Items from a data source:
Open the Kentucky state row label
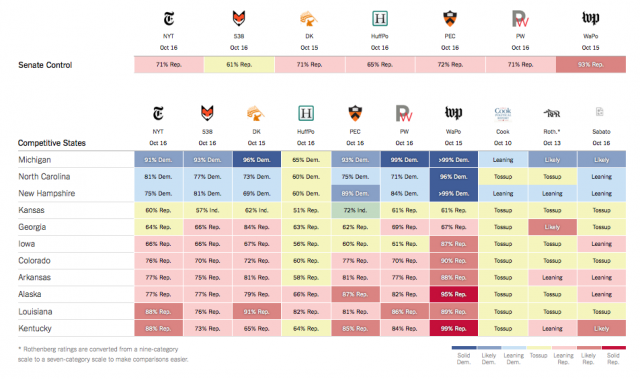 coord(35,328)
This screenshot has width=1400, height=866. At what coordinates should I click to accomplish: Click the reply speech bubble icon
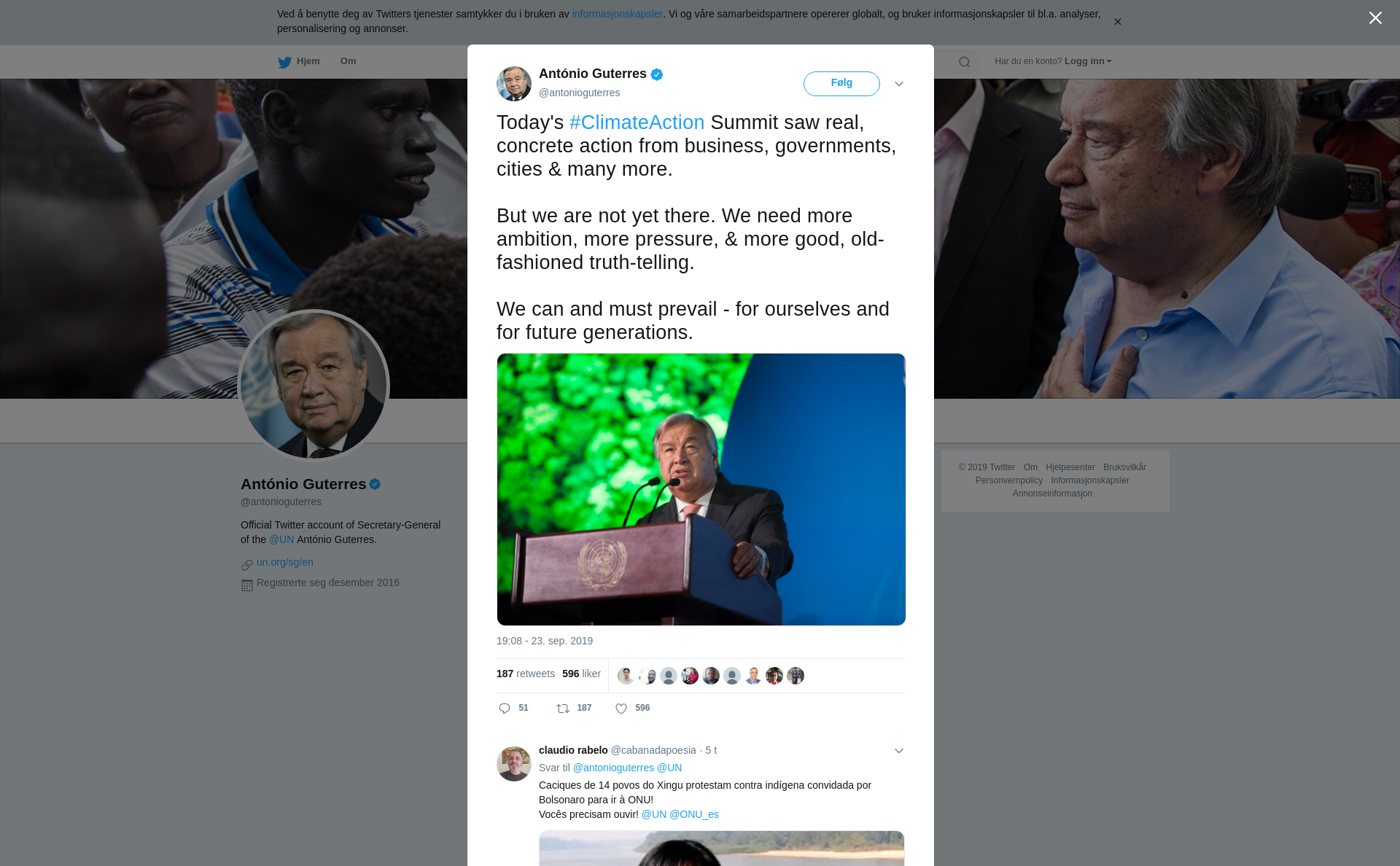[505, 709]
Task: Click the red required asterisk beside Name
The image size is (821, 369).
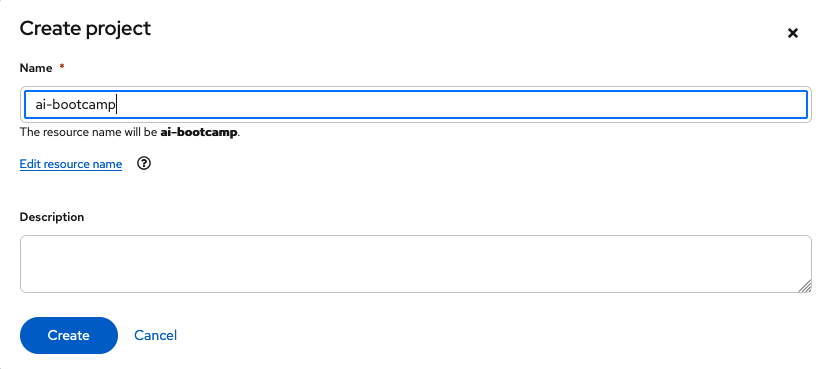Action: 62,66
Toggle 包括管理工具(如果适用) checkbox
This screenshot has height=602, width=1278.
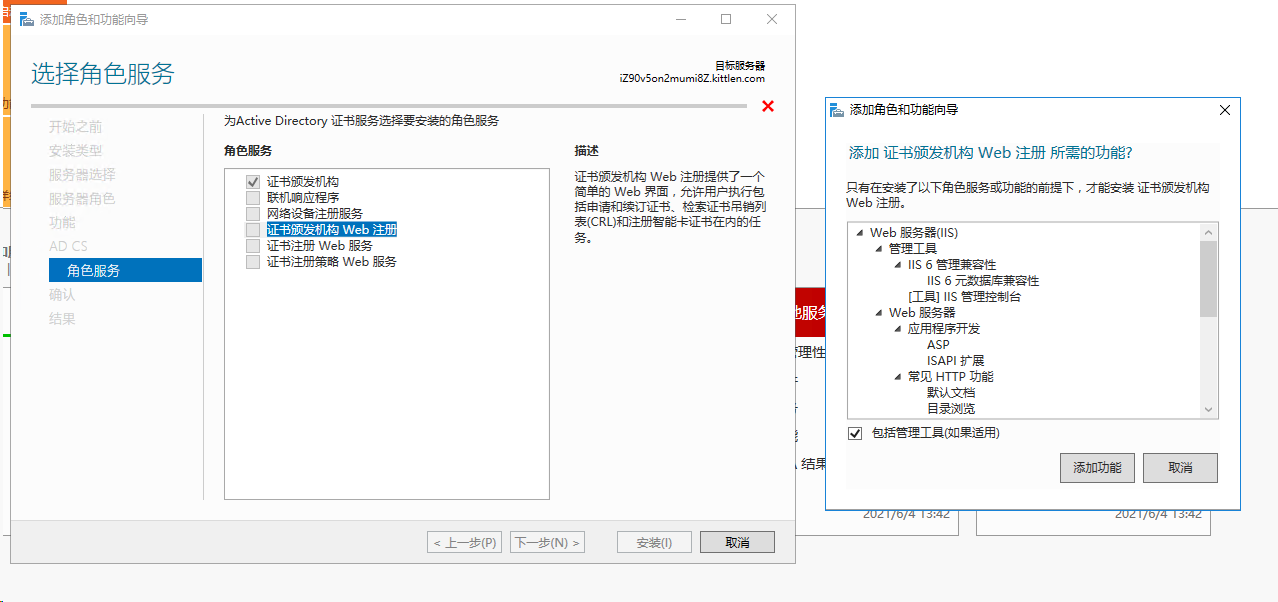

**What is expected:**
Retype all of the entries exactly as written, leaving out any images.

**Result of the task:**
Open the Kentucky state row label
 coord(35,328)
This screenshot has width=1400, height=866. At what coordinates should I click to accomplish: Click the reply speech bubble icon
[505, 709]
Task: Click the red required asterisk beside Name
The image size is (821, 369).
Action: 62,66
Toggle 包括管理工具(如果适用) checkbox
This screenshot has height=602, width=1278.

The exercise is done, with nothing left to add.